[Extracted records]

## START

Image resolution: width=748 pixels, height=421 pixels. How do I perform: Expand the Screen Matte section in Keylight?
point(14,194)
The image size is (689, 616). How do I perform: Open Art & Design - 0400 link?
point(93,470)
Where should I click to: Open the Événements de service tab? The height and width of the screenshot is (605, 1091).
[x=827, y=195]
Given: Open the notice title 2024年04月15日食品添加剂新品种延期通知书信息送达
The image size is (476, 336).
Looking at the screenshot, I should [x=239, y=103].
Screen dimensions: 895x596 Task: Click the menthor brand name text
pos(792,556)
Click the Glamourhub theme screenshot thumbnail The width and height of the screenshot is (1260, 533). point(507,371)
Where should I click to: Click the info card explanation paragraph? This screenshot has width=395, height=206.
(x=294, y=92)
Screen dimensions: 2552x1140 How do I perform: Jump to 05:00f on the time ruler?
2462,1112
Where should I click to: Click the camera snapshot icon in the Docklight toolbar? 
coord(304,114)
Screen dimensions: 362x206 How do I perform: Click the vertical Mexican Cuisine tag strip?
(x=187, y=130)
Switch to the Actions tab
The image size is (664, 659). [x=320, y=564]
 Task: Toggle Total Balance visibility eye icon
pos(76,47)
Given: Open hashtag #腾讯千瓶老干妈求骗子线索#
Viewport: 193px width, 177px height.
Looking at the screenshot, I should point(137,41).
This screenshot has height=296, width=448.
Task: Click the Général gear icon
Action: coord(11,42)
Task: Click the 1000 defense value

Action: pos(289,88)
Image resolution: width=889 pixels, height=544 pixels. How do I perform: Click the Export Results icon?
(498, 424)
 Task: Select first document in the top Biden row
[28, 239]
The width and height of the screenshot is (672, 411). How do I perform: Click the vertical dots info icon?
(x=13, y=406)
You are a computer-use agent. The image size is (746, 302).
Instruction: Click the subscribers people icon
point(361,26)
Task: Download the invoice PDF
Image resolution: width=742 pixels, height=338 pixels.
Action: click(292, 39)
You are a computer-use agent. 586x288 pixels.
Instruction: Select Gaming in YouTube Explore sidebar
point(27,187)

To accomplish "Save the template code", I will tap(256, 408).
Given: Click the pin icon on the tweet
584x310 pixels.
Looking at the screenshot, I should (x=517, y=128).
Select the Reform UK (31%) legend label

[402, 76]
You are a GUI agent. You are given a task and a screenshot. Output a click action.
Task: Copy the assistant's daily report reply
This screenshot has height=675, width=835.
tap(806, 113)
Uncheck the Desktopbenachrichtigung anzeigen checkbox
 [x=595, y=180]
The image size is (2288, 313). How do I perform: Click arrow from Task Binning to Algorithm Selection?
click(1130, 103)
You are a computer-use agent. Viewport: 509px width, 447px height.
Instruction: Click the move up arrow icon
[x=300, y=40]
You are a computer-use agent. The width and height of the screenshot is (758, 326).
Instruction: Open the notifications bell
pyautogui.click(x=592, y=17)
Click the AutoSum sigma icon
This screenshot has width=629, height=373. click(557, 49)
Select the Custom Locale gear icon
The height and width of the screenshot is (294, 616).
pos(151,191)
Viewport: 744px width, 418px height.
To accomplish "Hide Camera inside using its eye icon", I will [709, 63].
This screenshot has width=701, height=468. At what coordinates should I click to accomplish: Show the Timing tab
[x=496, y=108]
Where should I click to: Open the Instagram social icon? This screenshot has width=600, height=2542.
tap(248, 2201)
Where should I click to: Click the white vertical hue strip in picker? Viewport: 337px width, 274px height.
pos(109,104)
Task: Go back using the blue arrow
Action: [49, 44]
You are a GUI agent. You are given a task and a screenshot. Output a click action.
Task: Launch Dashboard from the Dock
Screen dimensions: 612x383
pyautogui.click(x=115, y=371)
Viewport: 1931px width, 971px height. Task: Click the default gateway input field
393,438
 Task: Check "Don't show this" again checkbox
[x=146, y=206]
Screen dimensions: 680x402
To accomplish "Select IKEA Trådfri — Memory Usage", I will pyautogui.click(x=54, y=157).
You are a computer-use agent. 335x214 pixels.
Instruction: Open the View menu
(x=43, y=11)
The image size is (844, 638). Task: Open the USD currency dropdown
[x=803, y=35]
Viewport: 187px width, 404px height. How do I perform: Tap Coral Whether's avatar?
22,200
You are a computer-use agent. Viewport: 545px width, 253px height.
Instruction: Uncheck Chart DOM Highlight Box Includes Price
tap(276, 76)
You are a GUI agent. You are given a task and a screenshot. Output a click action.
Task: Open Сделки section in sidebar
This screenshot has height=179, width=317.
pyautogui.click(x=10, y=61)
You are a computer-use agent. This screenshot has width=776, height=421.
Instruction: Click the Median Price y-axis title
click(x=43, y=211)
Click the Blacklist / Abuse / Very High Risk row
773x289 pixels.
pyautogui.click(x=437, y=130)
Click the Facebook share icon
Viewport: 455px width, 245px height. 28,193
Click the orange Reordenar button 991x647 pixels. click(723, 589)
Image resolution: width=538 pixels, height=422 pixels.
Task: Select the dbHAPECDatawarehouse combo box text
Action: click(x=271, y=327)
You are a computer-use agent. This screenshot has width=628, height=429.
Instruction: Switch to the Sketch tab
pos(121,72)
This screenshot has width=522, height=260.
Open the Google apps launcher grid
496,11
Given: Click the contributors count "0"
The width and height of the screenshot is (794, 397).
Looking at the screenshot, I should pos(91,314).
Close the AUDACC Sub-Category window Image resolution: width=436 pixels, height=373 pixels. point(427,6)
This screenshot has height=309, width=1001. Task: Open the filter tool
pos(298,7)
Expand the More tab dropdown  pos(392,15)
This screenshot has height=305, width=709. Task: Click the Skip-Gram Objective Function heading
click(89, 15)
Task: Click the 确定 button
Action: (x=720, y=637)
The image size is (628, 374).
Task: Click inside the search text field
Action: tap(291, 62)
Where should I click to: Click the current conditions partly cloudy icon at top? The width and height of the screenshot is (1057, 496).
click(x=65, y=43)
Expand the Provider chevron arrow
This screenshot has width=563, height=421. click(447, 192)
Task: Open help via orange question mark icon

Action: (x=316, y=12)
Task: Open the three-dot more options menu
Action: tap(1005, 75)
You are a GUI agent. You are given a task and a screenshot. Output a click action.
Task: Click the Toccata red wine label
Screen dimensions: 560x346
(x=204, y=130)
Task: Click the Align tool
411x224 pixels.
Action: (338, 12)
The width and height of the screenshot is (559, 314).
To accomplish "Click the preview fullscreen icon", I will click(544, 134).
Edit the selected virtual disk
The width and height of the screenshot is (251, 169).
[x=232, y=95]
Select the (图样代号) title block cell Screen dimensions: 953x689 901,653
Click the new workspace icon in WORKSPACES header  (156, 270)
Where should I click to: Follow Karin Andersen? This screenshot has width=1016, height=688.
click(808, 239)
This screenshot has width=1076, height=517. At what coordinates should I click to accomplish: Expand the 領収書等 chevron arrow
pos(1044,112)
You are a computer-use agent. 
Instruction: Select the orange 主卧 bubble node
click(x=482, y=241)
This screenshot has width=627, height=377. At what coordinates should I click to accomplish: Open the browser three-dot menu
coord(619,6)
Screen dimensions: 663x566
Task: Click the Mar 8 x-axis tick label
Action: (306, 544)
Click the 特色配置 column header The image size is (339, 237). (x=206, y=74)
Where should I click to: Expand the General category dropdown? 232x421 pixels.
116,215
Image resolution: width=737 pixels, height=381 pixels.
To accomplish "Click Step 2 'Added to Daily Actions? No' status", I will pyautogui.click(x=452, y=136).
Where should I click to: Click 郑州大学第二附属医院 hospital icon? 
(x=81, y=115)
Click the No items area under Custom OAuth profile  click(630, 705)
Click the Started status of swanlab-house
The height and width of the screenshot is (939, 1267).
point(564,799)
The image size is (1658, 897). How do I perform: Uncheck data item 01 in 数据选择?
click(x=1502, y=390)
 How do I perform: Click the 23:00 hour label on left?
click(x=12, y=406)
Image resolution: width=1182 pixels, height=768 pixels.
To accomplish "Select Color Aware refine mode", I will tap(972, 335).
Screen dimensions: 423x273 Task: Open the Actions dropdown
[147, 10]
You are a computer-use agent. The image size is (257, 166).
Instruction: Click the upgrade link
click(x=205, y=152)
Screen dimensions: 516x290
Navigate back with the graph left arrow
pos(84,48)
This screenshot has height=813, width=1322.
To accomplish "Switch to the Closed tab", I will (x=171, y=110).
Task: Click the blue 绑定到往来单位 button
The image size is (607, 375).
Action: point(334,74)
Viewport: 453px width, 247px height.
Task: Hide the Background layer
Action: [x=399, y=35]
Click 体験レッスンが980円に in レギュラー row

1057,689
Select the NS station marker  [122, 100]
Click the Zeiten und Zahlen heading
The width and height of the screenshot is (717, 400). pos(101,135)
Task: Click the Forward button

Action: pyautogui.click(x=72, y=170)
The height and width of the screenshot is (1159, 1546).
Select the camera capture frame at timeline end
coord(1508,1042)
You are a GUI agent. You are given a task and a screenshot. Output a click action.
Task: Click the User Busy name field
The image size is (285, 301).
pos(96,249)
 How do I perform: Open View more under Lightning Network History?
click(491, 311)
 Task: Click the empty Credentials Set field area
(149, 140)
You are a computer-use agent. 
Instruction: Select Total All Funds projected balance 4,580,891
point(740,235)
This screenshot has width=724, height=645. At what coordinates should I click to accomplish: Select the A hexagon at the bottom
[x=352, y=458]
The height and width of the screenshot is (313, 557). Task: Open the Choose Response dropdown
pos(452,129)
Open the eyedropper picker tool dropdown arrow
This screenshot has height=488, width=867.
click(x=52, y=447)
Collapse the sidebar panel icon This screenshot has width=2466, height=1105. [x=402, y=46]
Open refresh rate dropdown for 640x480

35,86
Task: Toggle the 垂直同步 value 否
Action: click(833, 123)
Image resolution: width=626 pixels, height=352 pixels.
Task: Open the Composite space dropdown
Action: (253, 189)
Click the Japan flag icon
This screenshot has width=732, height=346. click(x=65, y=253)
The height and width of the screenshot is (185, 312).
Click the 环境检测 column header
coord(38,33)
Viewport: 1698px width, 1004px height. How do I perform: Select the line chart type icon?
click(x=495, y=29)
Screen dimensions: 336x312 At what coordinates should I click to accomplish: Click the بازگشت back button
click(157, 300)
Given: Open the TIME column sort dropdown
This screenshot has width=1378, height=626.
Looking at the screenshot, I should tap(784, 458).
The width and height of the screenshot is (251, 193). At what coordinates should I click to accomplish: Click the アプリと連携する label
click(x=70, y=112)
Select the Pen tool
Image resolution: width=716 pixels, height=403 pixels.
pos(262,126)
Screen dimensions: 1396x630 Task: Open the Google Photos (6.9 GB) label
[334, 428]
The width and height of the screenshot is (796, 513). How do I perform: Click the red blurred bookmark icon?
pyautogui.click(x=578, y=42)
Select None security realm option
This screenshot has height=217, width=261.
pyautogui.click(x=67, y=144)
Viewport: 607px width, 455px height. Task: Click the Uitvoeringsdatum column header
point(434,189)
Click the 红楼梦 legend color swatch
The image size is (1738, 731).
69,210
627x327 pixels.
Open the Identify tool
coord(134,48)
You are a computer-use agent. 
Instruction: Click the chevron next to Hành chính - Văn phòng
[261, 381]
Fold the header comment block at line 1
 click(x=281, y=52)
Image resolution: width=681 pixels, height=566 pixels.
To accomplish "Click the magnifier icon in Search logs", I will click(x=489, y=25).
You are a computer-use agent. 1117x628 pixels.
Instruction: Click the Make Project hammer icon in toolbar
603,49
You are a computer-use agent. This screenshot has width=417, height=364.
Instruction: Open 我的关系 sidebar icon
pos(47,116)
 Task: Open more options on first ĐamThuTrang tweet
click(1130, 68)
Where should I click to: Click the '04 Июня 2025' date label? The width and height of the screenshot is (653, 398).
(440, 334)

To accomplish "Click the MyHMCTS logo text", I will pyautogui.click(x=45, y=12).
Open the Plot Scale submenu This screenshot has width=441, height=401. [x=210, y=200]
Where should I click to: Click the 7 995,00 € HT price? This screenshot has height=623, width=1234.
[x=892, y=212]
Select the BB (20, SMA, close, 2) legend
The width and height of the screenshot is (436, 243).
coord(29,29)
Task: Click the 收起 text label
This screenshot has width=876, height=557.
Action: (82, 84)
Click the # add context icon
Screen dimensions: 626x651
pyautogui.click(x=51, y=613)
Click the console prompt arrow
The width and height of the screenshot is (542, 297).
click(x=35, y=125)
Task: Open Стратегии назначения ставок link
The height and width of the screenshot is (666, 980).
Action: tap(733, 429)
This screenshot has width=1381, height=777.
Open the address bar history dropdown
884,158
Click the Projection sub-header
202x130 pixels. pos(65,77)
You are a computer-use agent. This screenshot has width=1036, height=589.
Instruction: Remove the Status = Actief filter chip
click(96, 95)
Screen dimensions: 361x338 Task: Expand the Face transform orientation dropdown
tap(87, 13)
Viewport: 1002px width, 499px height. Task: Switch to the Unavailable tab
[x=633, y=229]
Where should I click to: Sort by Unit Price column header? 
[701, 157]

## END

▸ **GIVEN INSTRUCTION**: Retype the lines of the listing above precisely, starting at the line that contains "Click the Facebook share icon" and ending at the line that contains "Action: tap(291, 62)", with both of those lines included.

▸ **WORKED ANSWER**:
Click the Facebook share icon
Viewport: 455px width, 245px height. 28,193
Click the orange Reordenar button 991x647 pixels. click(723, 589)
Image resolution: width=538 pixels, height=422 pixels.
Task: Select the dbHAPECDatawarehouse combo box text
Action: click(x=271, y=327)
You are a computer-use agent. This screenshot has width=628, height=429.
Instruction: Switch to the Sketch tab
pos(121,72)
This screenshot has width=522, height=260.
Open the Google apps launcher grid
496,11
Given: Click the contributors count "0"
The width and height of the screenshot is (794, 397).
Looking at the screenshot, I should pos(91,314).
Close the AUDACC Sub-Category window Image resolution: width=436 pixels, height=373 pixels. point(427,6)
This screenshot has height=309, width=1001. Task: Open the filter tool
pos(298,7)
Expand the More tab dropdown  pos(392,15)
This screenshot has height=305, width=709. Task: Click the Skip-Gram Objective Function heading
click(89, 15)
Task: Click the 确定 button
Action: (x=720, y=637)
The image size is (628, 374).
Task: Click inside the search text field
Action: tap(291, 62)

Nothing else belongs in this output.